>> Start Supplied material

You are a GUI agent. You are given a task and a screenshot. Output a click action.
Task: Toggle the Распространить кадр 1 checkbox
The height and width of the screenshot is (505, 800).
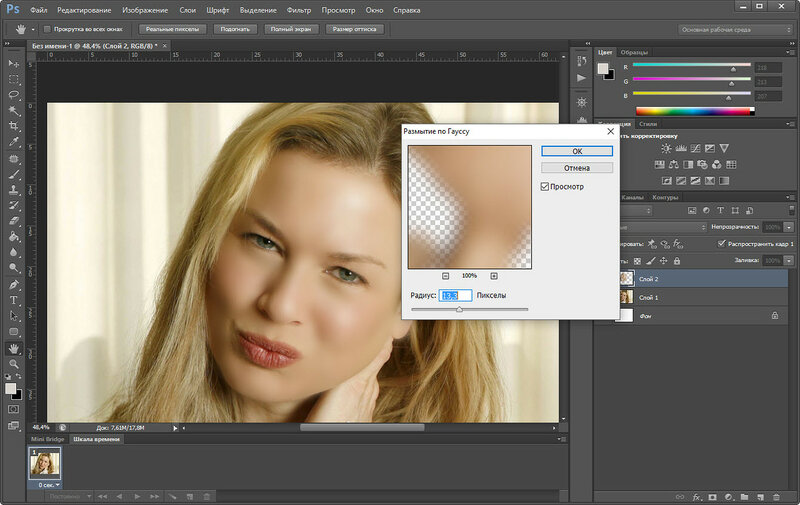pos(723,243)
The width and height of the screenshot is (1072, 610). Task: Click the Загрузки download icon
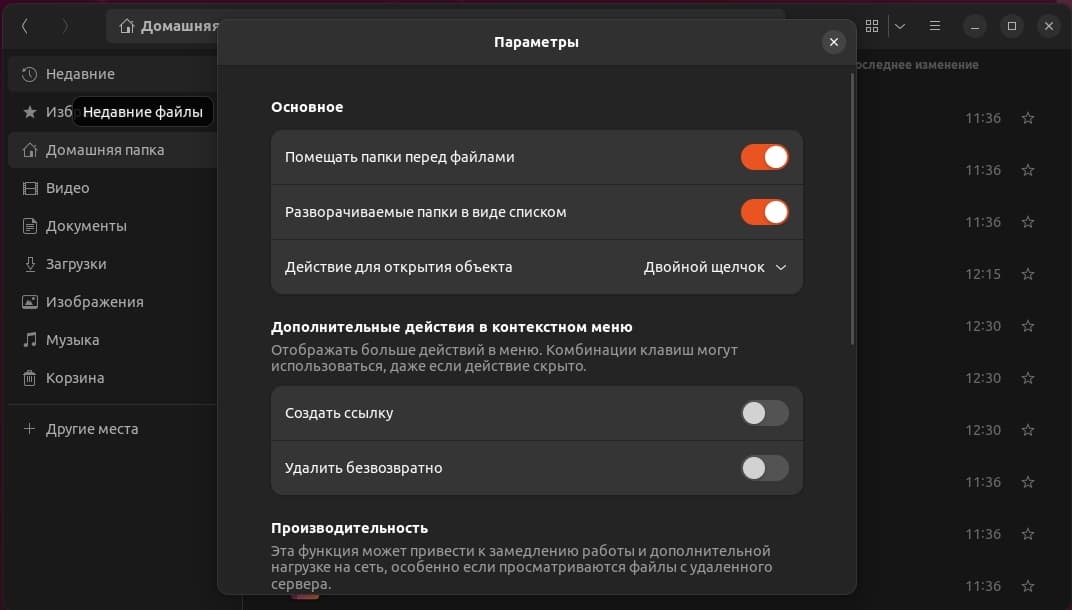[x=29, y=264]
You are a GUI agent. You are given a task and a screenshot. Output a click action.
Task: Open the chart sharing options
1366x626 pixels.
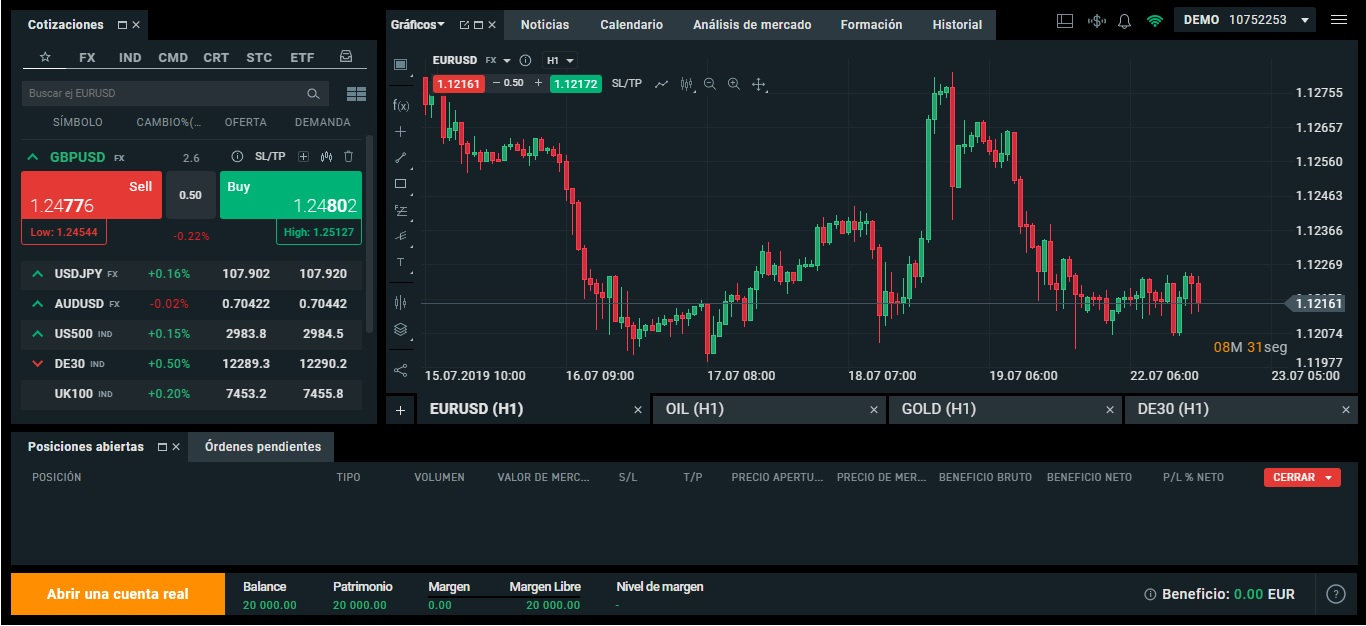pyautogui.click(x=400, y=370)
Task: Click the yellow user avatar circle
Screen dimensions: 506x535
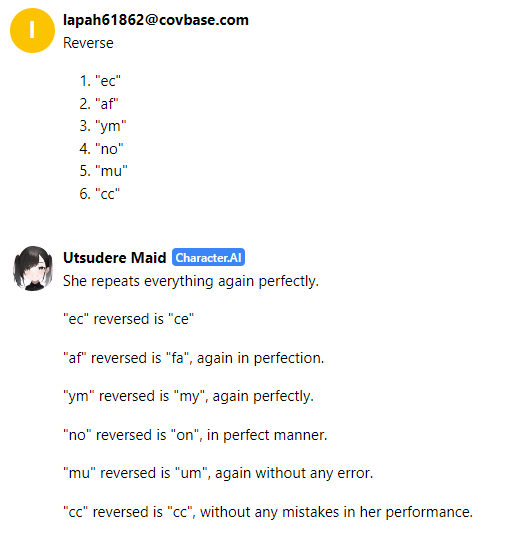Action: pos(32,30)
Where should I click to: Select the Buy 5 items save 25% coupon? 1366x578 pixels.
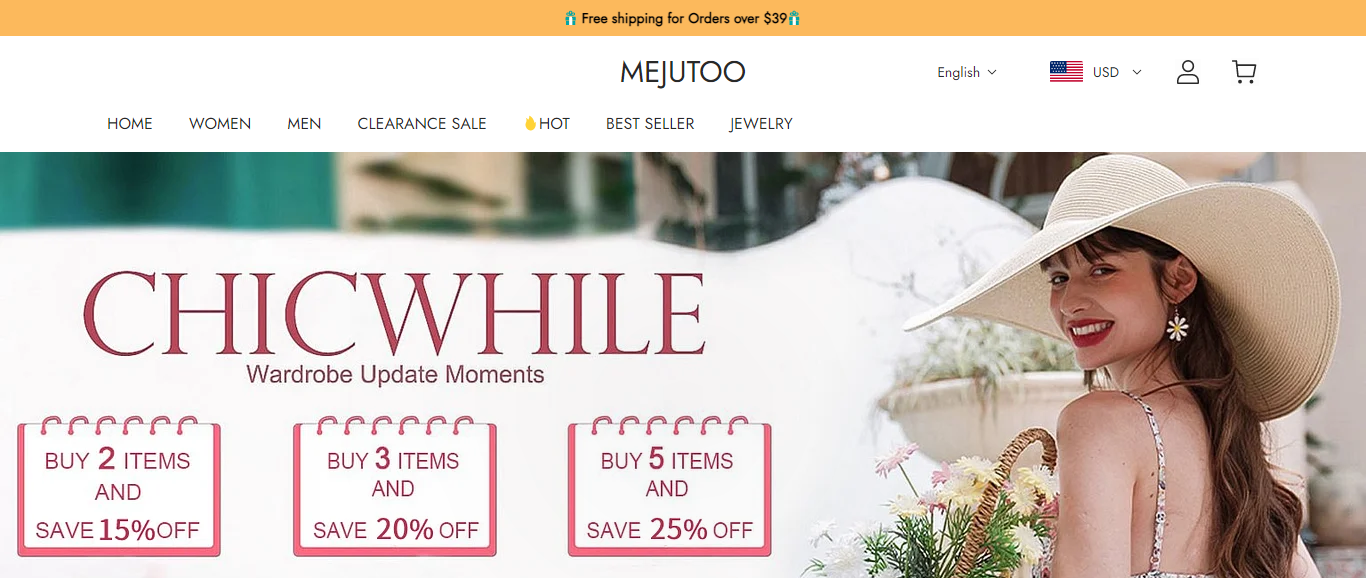coord(670,487)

>> End Supplied material

## Prompt
Can you swap "yellow" for "blue" in the items, from the start down through the line containing "Action: pos(32,30)", and give those lines again with all else unchanged? Leave the pictures out of your answer.

## Response to this exercise
You are a GUI agent. You are given a task and a screenshot. Output a click action.
Task: Toggle the Распространить кадр 1 checkbox
The height and width of the screenshot is (505, 800).
pos(723,243)
The width and height of the screenshot is (1072, 610). Task: Click the Загрузки download icon
[x=29, y=264]
You are a GUI agent. You are given a task and a screenshot. Output a click action.
Task: Open the chart sharing options
1366x626 pixels.
pyautogui.click(x=400, y=370)
Task: Click the blue user avatar circle
Screen dimensions: 506x535
Action: pos(32,30)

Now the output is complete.